*Entries shown*.
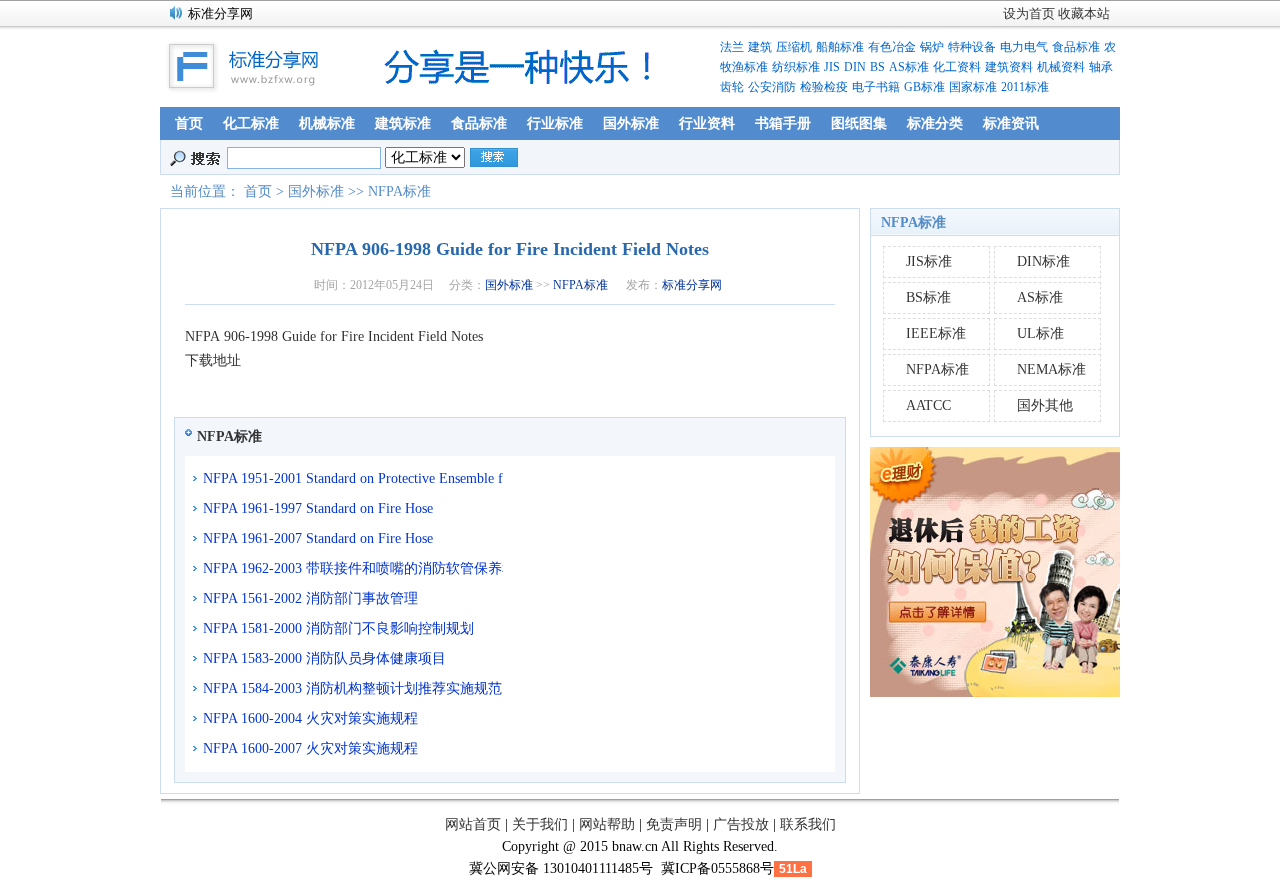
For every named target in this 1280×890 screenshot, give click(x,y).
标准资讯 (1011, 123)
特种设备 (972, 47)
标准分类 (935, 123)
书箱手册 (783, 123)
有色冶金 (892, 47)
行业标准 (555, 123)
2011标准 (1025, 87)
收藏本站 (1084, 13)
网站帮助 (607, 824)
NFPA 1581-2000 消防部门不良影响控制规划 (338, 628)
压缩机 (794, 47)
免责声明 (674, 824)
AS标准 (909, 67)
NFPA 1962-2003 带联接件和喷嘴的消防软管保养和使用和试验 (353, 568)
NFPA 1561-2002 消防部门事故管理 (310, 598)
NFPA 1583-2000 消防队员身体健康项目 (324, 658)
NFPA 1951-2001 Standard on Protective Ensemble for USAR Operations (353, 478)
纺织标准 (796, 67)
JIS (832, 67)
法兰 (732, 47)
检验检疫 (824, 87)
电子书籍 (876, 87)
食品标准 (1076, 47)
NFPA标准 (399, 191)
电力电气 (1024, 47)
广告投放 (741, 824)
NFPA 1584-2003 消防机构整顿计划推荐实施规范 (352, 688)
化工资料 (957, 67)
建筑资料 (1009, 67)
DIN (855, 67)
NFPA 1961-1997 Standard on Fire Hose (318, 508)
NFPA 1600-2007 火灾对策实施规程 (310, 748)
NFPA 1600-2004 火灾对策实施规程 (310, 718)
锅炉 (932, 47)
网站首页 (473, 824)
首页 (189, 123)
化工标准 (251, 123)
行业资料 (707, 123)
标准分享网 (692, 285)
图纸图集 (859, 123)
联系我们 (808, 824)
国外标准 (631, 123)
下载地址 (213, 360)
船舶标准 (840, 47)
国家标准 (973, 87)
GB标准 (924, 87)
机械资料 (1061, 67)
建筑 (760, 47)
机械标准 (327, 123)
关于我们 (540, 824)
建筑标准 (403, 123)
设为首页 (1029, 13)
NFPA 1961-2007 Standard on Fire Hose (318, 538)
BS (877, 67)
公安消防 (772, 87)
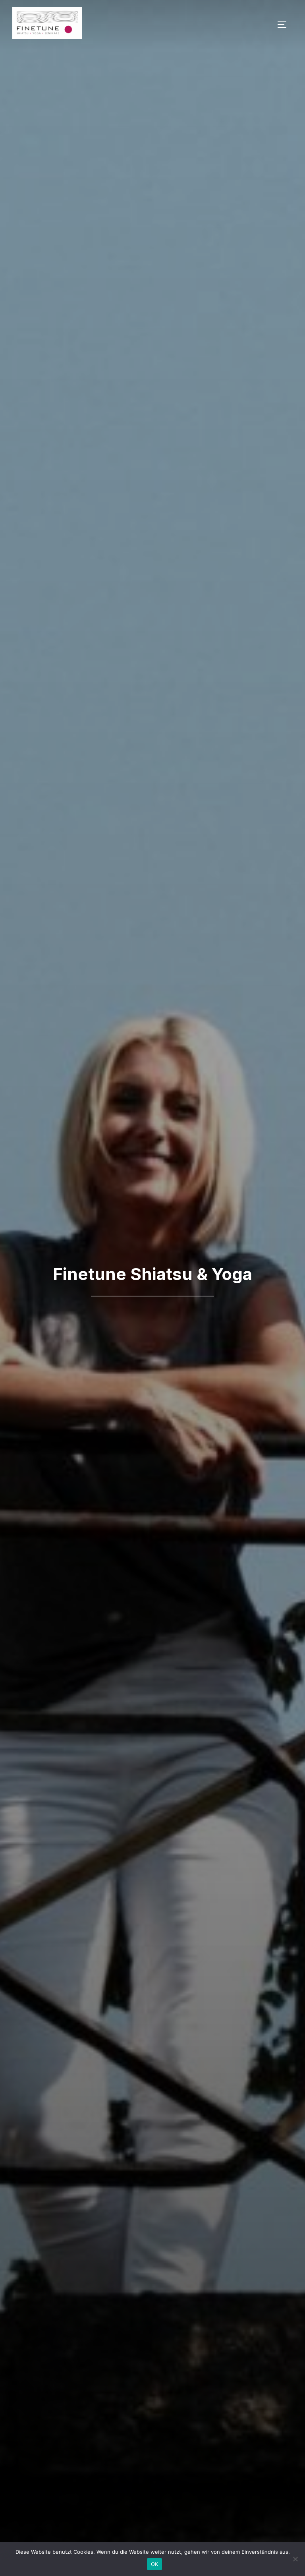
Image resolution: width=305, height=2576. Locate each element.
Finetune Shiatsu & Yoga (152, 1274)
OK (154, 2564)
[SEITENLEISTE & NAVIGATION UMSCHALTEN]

--

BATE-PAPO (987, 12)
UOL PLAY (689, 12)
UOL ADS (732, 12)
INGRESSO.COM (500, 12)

*Requirement*. Copy the entries above exactly, but only from the line holding "NFPA 1951-2001 Standard" through the line holding "NFPA 1600-2007 火灾对策实施规程 (310, 748)", both included.

*Exercise output*.
NFPA 1951-2001 Standard on Protective Ensemble for USAR Operations (353, 478)
纺织标准 (796, 67)
JIS (832, 67)
法兰 (732, 47)
检验检疫 (824, 87)
电子书籍 (876, 87)
食品标准 (1076, 47)
NFPA标准 (399, 191)
电力电气 (1024, 47)
广告投放 (741, 824)
NFPA 1584-2003 消防机构整顿计划推荐实施规范 (352, 688)
化工资料 (957, 67)
建筑资料 (1009, 67)
DIN (855, 67)
NFPA 1961-1997 Standard on Fire Hose (318, 508)
NFPA 1600-2007 火灾对策实施规程 (310, 748)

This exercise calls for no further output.